Individuals must often work toward conclusions and actions in daily life, and to do this they frequently rely on ethical stances to guide their reasoning. When working purely through ethics, people prioritize the objective, rational thought process over subjective feeling and emotion. Because ethics points toward an end without implying means, two individuals can have drastically divergent ethical views, yet still end at comparable outcomes. 

This divide is clear within the environmental movement. Bron Taylor, an American professor in environmental studies, discusses how ethical stance influences environmentalists’ viewpoints on why protection of the environment is worthwhile. Taylor writes that for “[anthropocentric] ethics, nonhuman life is valuable at most indirectly […while] for ecocentric ethics, human interests do not trump that of all other life forms and the well-being of the biosphere as a whole” (598). Anthropocentric environmentalists believe that the purpose of saving the Earth is to keep life tenable for the benefit of humankind. In contrast, the ecocentric environmentalists reject the idea that humans are centrally important and instead emphasize the Earth’s intrinsic value independent of any benefit to humankind.

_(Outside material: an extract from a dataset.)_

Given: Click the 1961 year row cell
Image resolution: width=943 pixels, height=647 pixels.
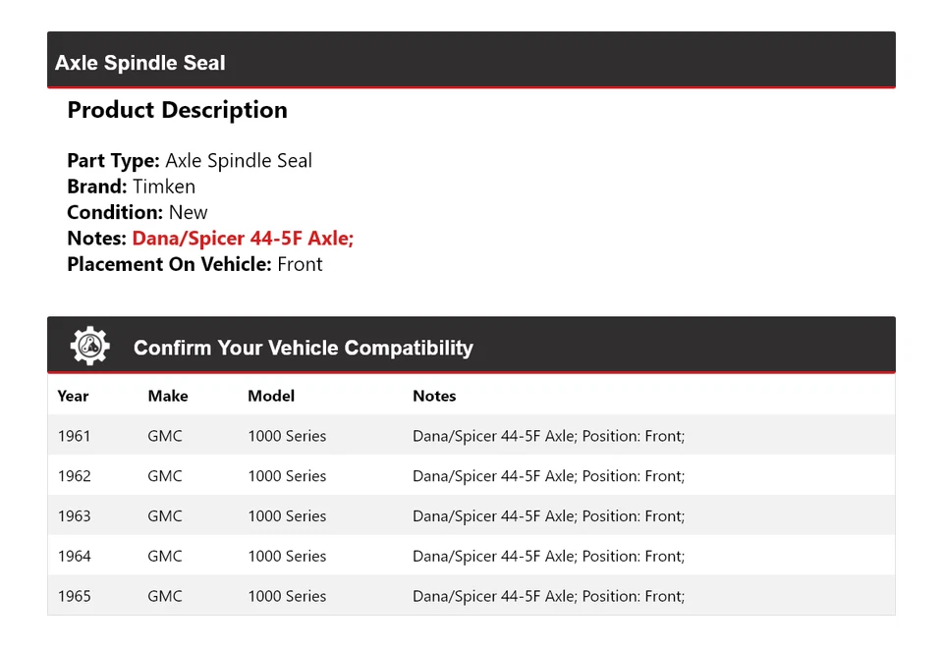Looking at the screenshot, I should [x=74, y=436].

Regardless of these groups’ differing motivations, their overall goals are the same, namely, a healthier planet maintained through more sustainable methods. Two of the most formative books of the environmental movement – Rachel Carson’s Silent Spring (1962) and James Lovelock’s The Revenge of Gaia (2006) – are each written from either an anthropocentric or ecocentric ethical stance, respectively. 

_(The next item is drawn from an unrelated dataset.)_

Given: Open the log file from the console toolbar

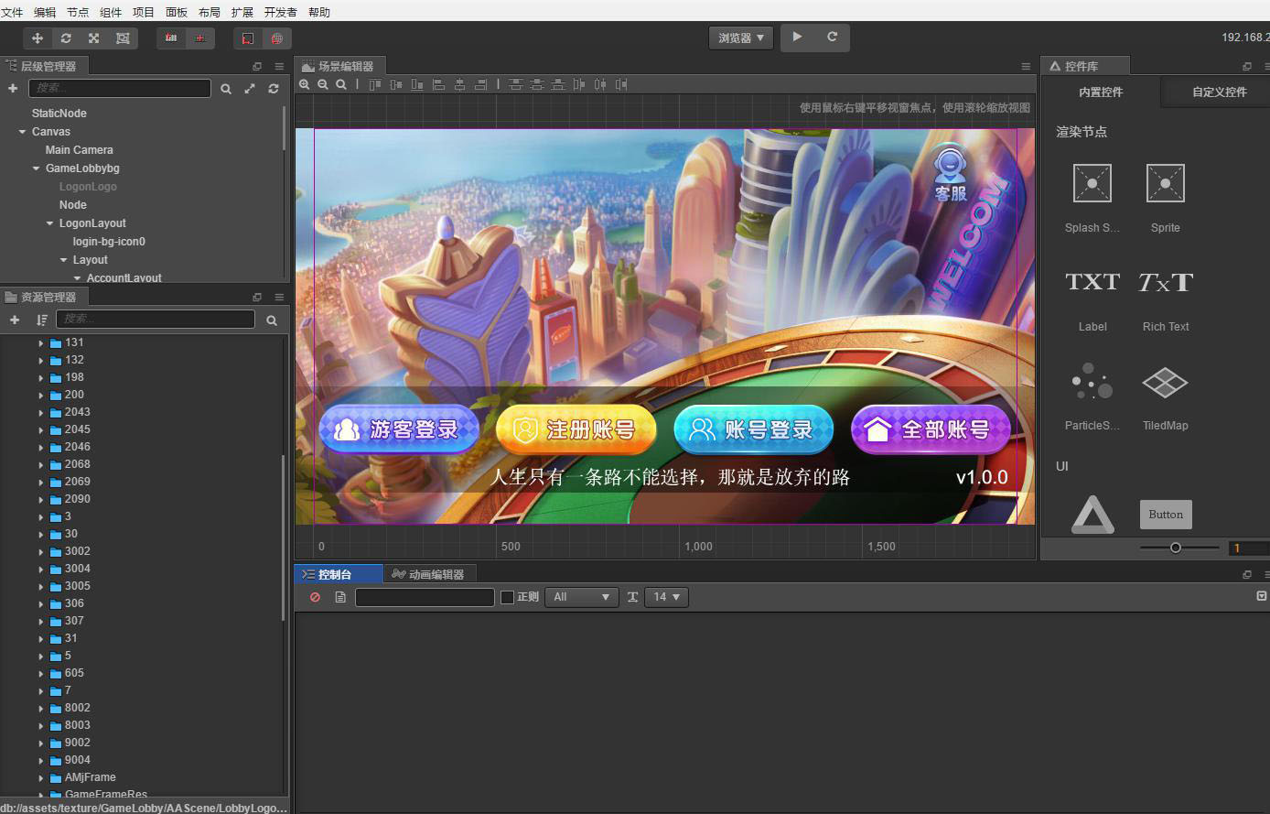Looking at the screenshot, I should tap(339, 597).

Both Carson and Lovelock discuss harmful environmental changes caused by humans and encourage human action to address these changes. In Silent Spring, Carson focuses on the damage chemicals and pollution can cause to the natural environment, framed in terms of the negative effects that this damage could cause the human population. Aligning with the anthropocentric viewpoint, Carson focuses solutions on balancing human interests with concerns for the Earth’s wellbeing. 

When discussing agricultural pest control, for example, Carson hopes “to achieve a reasonable accommodation between the insect hordes and ourselves” (296). Conversely, in The Revenge of Gaia Lovelock conceives of the Earth as a single being known as Gaia, a self-regulating entity that maintains itself in homeostasis by interacting with the organisms and climatic shifts on Earth. Thus, he adopts an ecocentric viewpoint that favors addressing climate concerns because of the intrinsic value of maintaining Gaia’s balance, not just because this balance allows humans to thrive. Lovelock suggests broad and drastic actions that prioritize the environment, stating at one point that “[h]umankind comes second” (121) in importance to the Earth.